High efficiency linear amplifiers such as Doherty amplifiers are well known to those skilled in the art. However, it is also well known that Doherty amplifiers typically have relatively poor linearity. In addition, their linearity is typically inversely proportional to their efficiency. As a result, although Doherty amplifiers can improve the performance of high peak-to-average ratio linear amplifiers, they may only do so over a narrow dynamic range.
At least one attempt has been made to design a Doherty amplifier which can operate with high efficiency over a wider dynamic range by nesting Doherty amplifiers, and is described in "Efficiency of Doherty radio frequency (RF)-power amplifier systems", F. Raab, Green Mountain Radio Research Company, RN84-23, August, 1984. Nesting Doherty amplifiers as described in the Rabb implementation requires paralleling additional amplifier stages and their associated drive control circuitry.
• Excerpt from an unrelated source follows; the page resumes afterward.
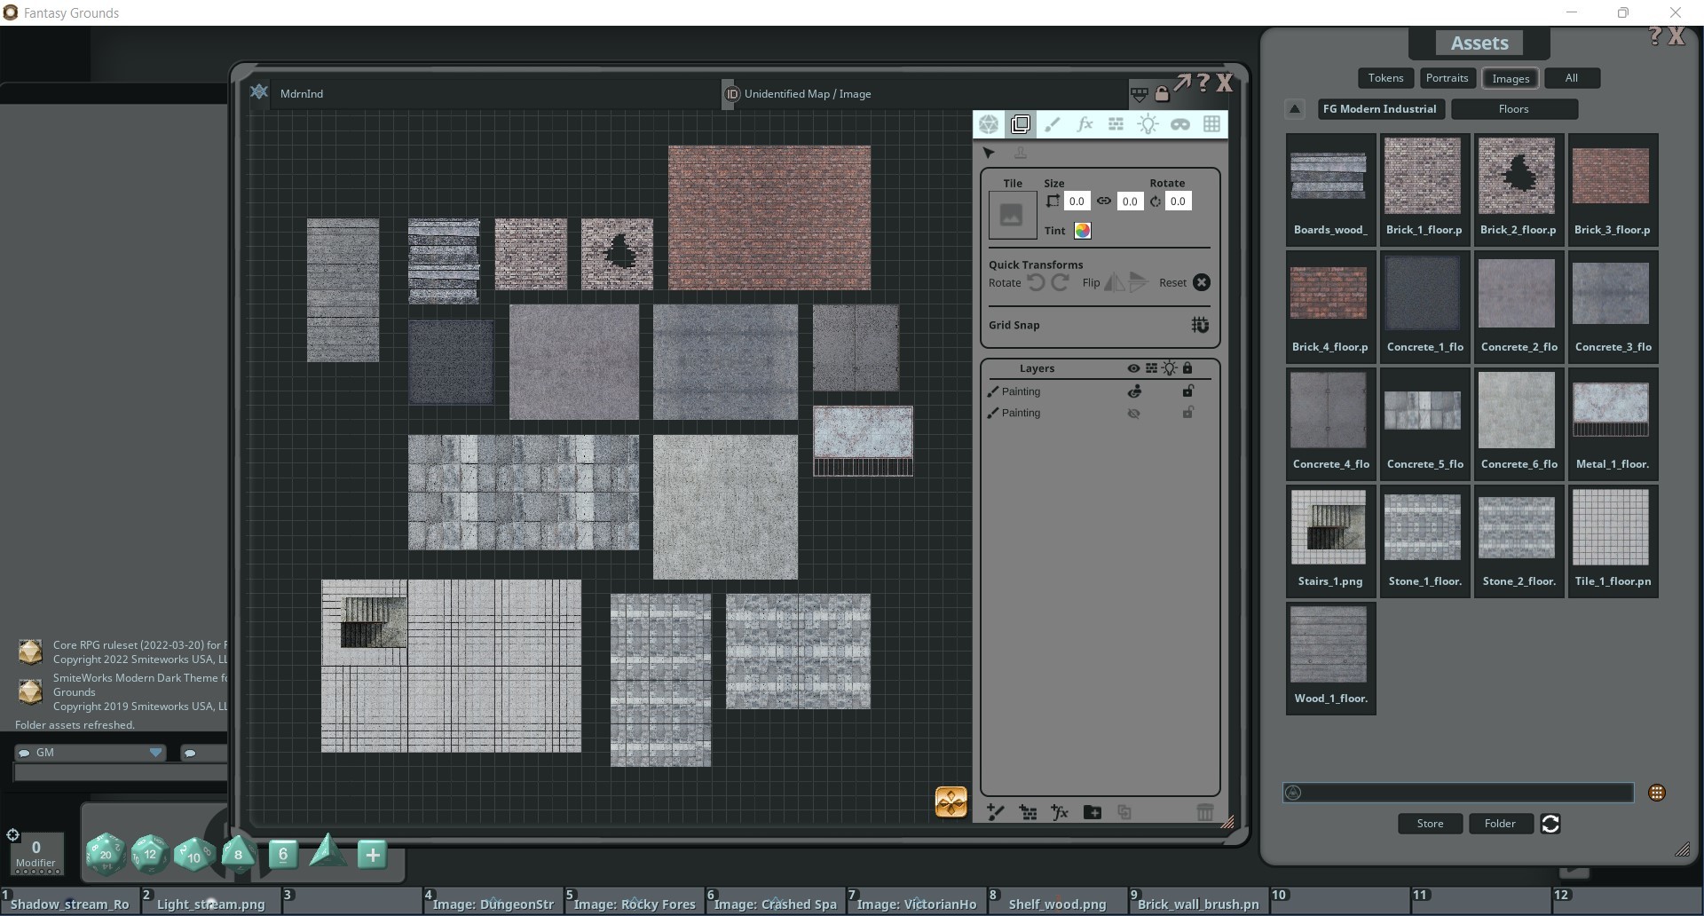Screen dimensions: 1704x916
Task: Select the Portraits tab in the Assets window
Action: point(1447,78)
Doherty type amplifier circuits would become more attractive if their efficiency were raised at low output power levels. In particular, in multicarrier power amplifier applications for cellular base station equipment in which the RF input signal applied to the multicarrier power amplifier may vary by as much as 30 dB.
Therefore, a need exists for a system and method for amplifying a signal in which the efficiency of a Doherty amplifier is increased over an extended dynamic range.